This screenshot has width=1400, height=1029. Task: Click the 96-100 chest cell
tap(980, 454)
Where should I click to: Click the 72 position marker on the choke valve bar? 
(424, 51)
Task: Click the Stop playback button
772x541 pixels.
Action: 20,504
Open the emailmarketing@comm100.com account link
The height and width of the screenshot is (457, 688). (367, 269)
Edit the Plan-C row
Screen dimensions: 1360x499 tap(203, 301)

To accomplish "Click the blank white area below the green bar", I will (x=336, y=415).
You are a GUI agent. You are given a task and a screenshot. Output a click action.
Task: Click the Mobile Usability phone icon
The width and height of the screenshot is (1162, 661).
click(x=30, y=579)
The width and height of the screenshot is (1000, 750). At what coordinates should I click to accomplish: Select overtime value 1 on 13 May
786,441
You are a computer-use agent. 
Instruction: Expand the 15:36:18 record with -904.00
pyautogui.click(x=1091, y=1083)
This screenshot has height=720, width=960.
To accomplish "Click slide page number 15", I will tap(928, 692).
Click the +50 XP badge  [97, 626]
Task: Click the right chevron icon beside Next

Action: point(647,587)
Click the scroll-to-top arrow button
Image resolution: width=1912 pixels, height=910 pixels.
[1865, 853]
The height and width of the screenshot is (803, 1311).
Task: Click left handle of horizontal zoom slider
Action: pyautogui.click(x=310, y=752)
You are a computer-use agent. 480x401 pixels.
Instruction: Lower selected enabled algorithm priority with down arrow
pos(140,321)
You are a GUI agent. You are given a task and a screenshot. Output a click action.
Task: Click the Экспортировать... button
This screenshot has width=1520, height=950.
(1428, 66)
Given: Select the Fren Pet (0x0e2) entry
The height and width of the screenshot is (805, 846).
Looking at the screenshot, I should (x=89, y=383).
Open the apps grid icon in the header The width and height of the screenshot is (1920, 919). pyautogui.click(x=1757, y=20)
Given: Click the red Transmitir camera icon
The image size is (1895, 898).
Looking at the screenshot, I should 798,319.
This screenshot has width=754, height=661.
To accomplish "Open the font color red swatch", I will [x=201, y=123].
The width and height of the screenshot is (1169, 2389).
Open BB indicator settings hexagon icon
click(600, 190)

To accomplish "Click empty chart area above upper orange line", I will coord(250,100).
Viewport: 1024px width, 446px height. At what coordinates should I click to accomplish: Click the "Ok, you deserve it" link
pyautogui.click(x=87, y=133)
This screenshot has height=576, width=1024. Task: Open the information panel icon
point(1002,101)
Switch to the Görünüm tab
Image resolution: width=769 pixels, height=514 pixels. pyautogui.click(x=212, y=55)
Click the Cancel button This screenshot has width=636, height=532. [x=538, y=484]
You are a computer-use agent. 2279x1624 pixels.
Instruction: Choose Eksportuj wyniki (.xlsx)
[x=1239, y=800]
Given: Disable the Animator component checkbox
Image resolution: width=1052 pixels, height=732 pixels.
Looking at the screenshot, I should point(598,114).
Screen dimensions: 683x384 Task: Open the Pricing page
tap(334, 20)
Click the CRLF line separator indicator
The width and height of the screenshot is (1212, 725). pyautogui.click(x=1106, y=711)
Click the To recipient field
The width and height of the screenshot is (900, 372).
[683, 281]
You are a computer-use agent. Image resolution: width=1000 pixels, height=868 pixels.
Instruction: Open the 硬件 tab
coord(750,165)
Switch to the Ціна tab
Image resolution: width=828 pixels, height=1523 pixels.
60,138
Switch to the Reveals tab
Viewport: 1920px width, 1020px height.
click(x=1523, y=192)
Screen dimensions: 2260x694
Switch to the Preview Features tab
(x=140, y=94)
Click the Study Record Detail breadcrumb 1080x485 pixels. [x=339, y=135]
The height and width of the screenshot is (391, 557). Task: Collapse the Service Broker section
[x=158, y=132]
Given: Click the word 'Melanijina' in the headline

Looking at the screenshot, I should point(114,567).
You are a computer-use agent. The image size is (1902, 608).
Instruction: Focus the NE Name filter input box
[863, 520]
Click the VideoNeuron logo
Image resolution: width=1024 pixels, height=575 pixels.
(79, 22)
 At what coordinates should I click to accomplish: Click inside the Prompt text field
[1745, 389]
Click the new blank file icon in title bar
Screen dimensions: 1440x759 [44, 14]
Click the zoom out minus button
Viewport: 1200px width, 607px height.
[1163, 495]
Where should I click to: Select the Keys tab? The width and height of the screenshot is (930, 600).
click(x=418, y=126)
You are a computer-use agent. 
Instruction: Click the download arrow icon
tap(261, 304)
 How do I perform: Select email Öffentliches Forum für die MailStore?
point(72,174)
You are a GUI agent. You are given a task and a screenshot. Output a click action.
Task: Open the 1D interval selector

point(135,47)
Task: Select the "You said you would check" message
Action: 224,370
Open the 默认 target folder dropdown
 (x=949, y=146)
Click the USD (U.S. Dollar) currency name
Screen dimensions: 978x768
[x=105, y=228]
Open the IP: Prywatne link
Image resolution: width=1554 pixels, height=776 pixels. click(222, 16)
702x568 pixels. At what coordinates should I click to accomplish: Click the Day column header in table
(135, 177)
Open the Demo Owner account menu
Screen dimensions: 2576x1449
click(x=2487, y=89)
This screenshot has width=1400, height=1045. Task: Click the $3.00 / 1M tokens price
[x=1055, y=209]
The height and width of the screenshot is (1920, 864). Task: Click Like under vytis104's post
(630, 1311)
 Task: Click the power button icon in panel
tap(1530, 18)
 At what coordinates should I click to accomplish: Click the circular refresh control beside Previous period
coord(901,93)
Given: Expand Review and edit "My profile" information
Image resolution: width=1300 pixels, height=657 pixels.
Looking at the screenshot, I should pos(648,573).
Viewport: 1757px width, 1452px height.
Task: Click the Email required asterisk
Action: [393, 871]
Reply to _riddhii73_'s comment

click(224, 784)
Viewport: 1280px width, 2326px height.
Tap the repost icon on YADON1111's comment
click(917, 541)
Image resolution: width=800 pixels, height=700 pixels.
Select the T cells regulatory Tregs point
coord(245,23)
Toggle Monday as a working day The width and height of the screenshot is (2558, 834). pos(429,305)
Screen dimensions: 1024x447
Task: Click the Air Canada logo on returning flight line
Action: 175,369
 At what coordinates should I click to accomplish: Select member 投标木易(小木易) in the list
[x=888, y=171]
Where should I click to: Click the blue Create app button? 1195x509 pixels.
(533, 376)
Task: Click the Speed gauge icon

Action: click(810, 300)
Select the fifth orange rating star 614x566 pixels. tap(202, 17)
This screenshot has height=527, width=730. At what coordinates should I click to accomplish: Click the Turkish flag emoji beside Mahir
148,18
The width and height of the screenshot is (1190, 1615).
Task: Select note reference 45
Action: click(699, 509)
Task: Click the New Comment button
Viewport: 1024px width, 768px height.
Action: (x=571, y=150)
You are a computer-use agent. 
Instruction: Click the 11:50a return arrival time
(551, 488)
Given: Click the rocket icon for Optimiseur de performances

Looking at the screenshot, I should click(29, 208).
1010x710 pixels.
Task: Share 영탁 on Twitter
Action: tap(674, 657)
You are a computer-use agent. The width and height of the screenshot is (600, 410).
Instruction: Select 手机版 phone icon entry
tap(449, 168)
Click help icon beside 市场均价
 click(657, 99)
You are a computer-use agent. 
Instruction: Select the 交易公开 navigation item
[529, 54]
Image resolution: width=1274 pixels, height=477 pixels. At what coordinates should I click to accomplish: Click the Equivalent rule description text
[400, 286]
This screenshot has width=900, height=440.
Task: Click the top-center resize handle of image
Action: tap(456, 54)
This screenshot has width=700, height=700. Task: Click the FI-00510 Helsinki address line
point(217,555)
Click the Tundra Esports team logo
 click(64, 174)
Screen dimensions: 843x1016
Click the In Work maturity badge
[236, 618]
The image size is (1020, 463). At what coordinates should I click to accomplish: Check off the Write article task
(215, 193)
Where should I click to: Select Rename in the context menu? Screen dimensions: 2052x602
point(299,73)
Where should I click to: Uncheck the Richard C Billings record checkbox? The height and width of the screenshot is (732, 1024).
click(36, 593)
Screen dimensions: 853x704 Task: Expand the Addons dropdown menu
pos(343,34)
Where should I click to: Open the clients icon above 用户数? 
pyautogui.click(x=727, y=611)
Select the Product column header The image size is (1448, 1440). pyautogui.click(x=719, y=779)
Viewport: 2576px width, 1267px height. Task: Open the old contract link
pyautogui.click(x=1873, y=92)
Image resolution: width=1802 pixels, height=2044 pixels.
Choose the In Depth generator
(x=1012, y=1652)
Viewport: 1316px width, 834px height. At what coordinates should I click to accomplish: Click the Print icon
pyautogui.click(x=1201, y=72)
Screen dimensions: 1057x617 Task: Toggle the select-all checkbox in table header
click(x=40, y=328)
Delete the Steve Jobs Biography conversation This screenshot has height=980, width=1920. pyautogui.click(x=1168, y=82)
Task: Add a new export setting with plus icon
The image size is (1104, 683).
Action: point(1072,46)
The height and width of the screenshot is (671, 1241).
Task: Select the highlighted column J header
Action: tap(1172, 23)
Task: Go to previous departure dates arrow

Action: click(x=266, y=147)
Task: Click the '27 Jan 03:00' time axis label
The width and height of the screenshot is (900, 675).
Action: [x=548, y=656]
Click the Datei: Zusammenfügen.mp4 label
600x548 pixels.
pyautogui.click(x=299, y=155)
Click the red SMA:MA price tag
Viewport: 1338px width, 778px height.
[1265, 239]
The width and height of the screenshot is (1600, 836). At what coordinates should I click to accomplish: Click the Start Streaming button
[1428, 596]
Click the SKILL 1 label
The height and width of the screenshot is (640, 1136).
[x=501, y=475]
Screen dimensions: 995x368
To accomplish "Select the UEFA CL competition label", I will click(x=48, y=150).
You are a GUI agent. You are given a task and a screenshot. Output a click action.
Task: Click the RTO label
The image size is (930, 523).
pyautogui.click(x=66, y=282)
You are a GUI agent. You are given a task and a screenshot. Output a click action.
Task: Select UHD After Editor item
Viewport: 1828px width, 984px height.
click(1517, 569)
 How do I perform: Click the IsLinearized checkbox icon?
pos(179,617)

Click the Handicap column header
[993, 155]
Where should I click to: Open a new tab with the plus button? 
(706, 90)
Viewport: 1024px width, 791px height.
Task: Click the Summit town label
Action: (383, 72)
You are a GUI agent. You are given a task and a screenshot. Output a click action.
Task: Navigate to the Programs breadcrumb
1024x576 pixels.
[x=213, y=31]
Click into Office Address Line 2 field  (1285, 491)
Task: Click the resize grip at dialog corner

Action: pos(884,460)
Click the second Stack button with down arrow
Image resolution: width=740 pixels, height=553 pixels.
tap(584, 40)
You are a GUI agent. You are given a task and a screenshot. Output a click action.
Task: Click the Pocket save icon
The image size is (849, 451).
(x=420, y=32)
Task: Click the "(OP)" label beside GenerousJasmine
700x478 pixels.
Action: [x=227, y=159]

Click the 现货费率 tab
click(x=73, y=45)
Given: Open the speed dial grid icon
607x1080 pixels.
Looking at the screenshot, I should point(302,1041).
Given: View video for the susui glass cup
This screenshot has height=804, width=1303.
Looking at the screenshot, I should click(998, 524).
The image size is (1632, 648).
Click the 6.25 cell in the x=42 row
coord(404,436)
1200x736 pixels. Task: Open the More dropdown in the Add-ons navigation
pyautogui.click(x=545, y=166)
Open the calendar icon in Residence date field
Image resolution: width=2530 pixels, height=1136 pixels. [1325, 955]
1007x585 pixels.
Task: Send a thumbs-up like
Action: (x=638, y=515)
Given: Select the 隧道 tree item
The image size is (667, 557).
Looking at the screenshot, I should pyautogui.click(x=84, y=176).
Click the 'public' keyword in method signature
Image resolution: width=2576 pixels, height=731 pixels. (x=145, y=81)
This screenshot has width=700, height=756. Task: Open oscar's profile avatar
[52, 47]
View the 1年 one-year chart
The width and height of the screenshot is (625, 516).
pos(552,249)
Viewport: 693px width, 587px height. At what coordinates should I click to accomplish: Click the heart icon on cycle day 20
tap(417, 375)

━━━━━━

• **TASK GOAL**
Working from the material above, retype exactly the lines from the one with "607x1080 pixels." through the one with "Given: Select the 隧道 tree item", both included, and only those lines.

• **TASK ANSWER**
607x1080 pixels.
Looking at the screenshot, I should point(302,1041).
Given: View video for the susui glass cup
This screenshot has height=804, width=1303.
Looking at the screenshot, I should click(998, 524).
The image size is (1632, 648).
Click the 6.25 cell in the x=42 row
coord(404,436)
1200x736 pixels. Task: Open the More dropdown in the Add-ons navigation
pyautogui.click(x=545, y=166)
Open the calendar icon in Residence date field
Image resolution: width=2530 pixels, height=1136 pixels. [1325, 955]
1007x585 pixels.
Task: Send a thumbs-up like
Action: (x=638, y=515)
Given: Select the 隧道 tree item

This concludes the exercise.